State School Superintendant Janet Barresi greeted about 250 people who gathered to learn more about a community volunteer program called SHINE.

Elected city officials, educational professionals, members of the Oklahoma City police department and community development leaders were among those in attendance when OCCC hosted SHINE in the Bruce Owen Theater March 22.

Oklahoma County Commissioner Brian Maughan introduced his program which encourages high school and college students to engage in community service.

He said he had the support of commissioners Ray Vaughn and Willa Johnson.


Oklahoma City is recognized as one of the top five cities in the nation for volunteerism, Maughan said.

“Over 30 percent of residents volunteer at least a portion of their time,” he said.

“Studies have shown that by (students) volunteering, it will limit their exposure to gangs and other violent activities and hopefully eliminate or defeat our graffiti problem.

“In reports published in 2005, students involved in community service were less likely to fall victim to achievement gaps often seen in inner city schools.”

Maughan said he developed SHINE, in part, thanks to the influence of George Chapman, his former high school principal at U.S. Grant. Chapman gave troubled students an option. They could stay for after school suspension or fail.
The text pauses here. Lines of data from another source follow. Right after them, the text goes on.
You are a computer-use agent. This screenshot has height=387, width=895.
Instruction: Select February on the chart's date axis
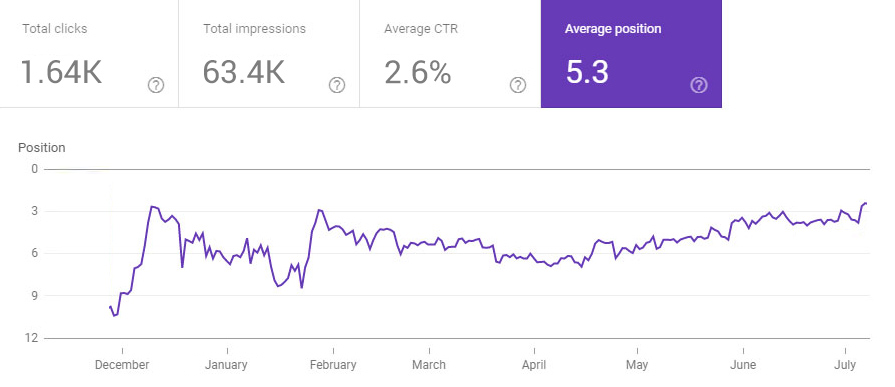point(333,365)
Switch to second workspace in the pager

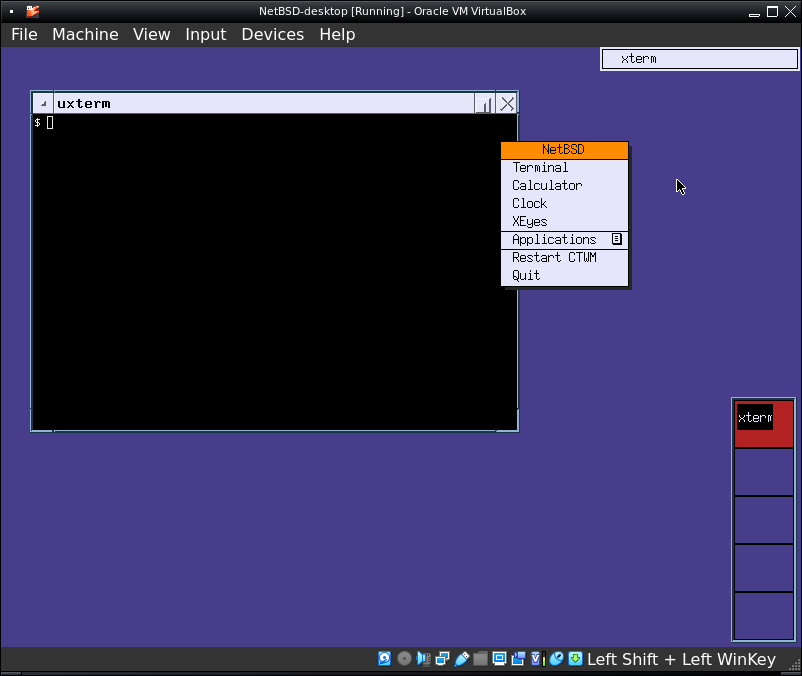click(x=764, y=472)
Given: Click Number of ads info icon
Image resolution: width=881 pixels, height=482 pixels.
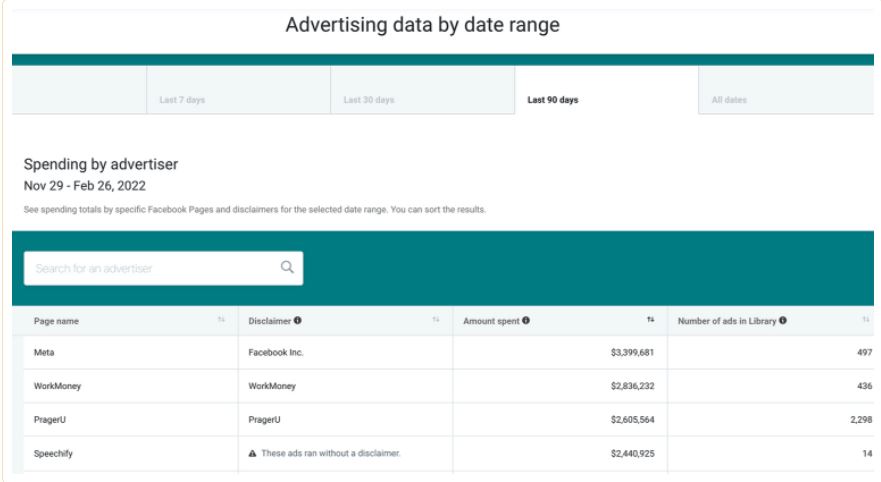Looking at the screenshot, I should pyautogui.click(x=782, y=321).
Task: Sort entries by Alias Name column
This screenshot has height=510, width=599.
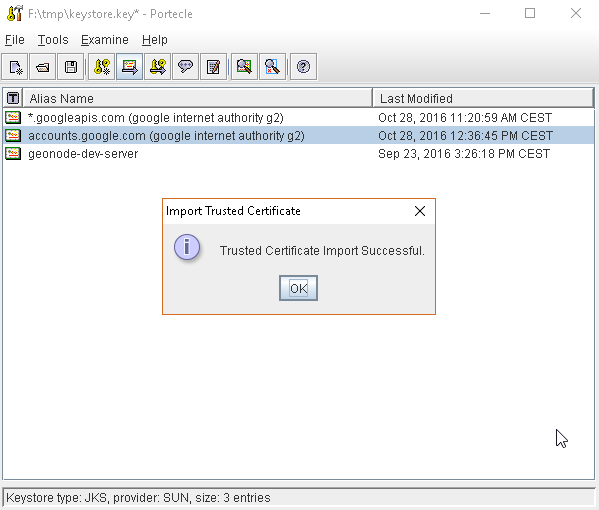Action: tap(198, 98)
“(Chapman) put kids to work,” Maughan said. “For awhile Grant had one of the best looking campuses in the city.

“Educators make one of the biggest impacts on our communities,” Maughan added.
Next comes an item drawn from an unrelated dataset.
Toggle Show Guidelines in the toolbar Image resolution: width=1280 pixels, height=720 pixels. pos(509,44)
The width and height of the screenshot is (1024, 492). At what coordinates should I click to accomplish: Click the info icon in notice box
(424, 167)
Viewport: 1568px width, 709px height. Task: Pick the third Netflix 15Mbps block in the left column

Jerry Steward, executive vice president, said OCCC has demonstrated its commitment to the community through various programs.
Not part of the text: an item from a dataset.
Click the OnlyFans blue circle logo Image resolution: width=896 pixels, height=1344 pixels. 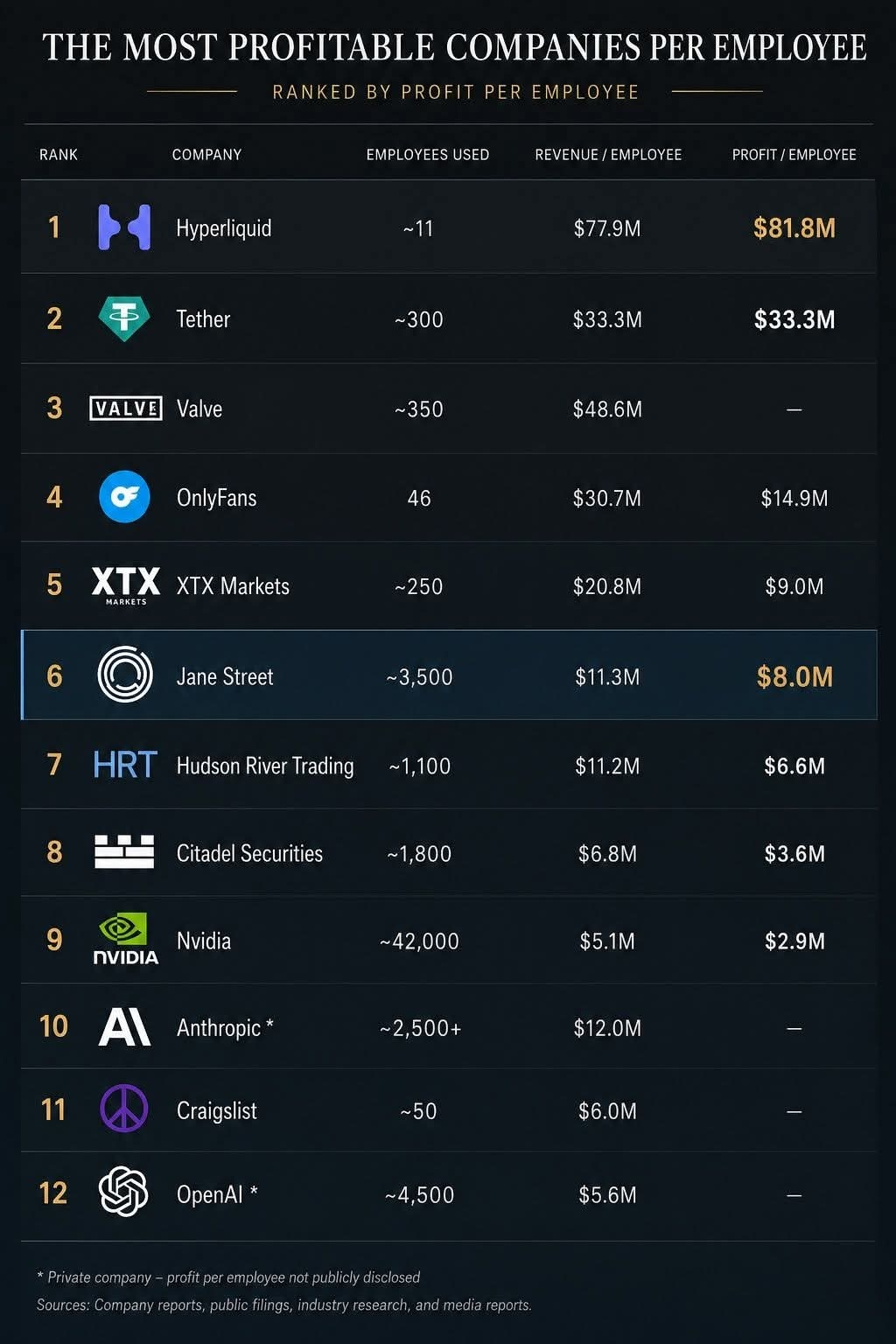coord(124,497)

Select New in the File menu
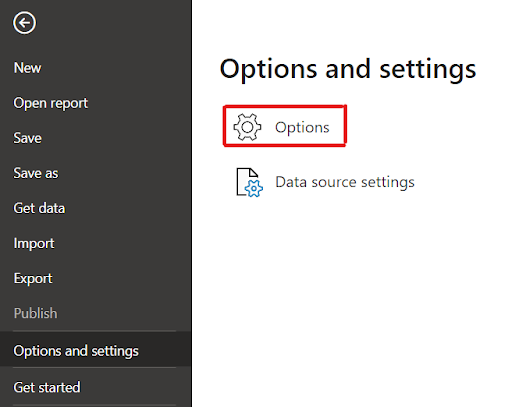(27, 68)
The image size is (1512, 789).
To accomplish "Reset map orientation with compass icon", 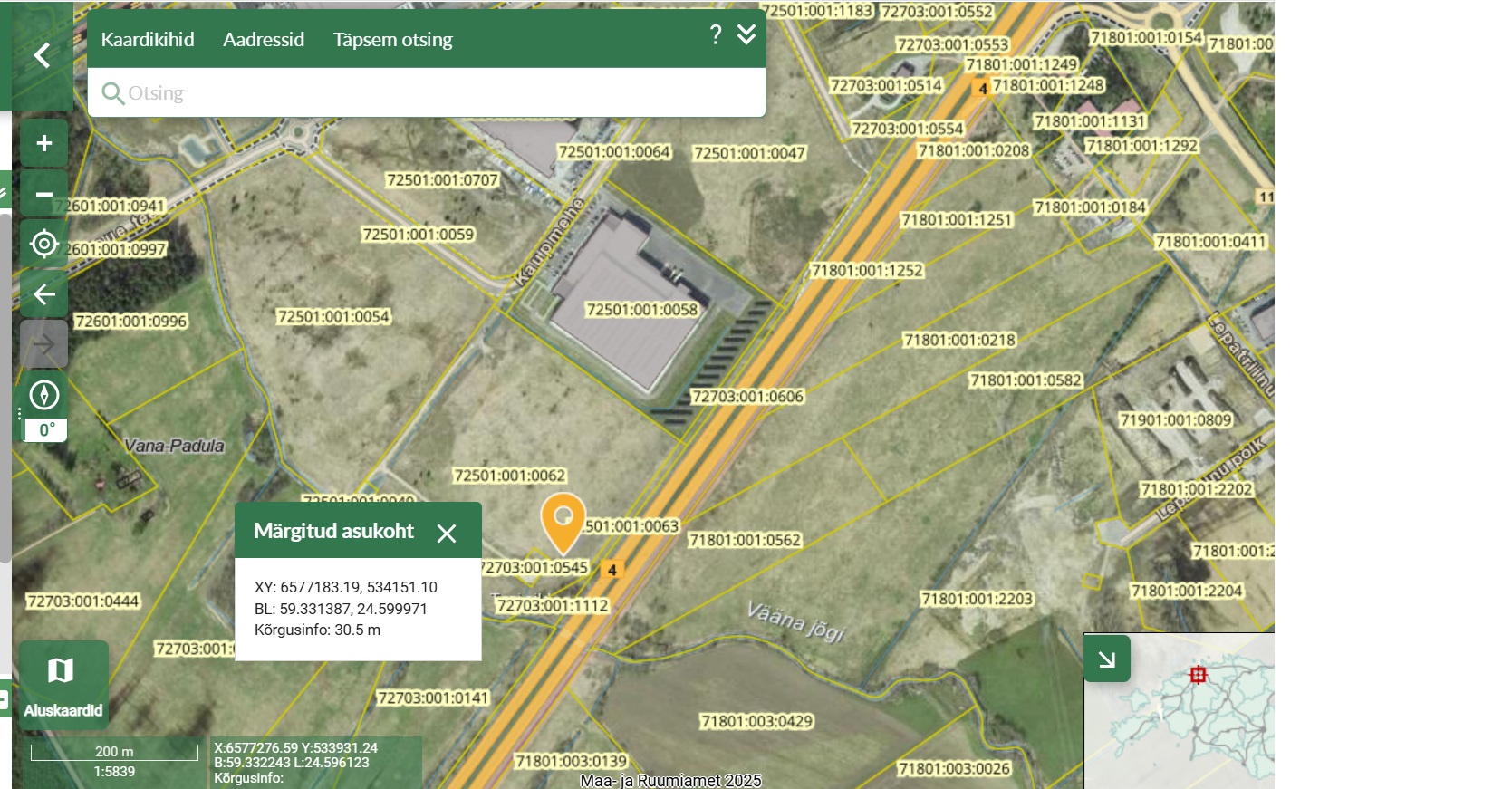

Steward also acknowledged Maughan as an OCCC graduate and one of his former students.

“[His] program is an excellent example of servant-ship,” Steward said.

“It’s a great program. We need to contribute to something greater than ourselves.”

President Paul Sechrist said the college is happy to participate.

“We’re always excited and interested to be a part of the community,” Sechrist said.

“We hope that many students will get involved in this program.”

Three students were recognized for completing 100 hours of community service, and received a certificate and a cord they can wear at their graduation ceremonies.

OCCC student Amanda Allen was recognized for her involvement with Children’s hospital and for her work in various political campaigns.

“I’ve known Brian for awhile,” Allen said. “When he told me about the program, I joined in.”

Another recipient, Rachael Scott, was singled out as the first person to complete the requirements for the award.

The Santa Fe High School senior completed 131 hours of community service with the Spanish club, humane society and animal rescue groups.

Midwest City High School student Stacia Lancaster was recognized for her efforts with Special Olympics, food drives, holiday toy drives, and sending care packages to military personnel overseas.

Representatives of the Watchful Eyes Association, located in southwest Oklahoma City, said they came to learn more about the program initiatives.

They said they hope to encourage more volunteers with their association, which functions as a kind of neighborhood watch group.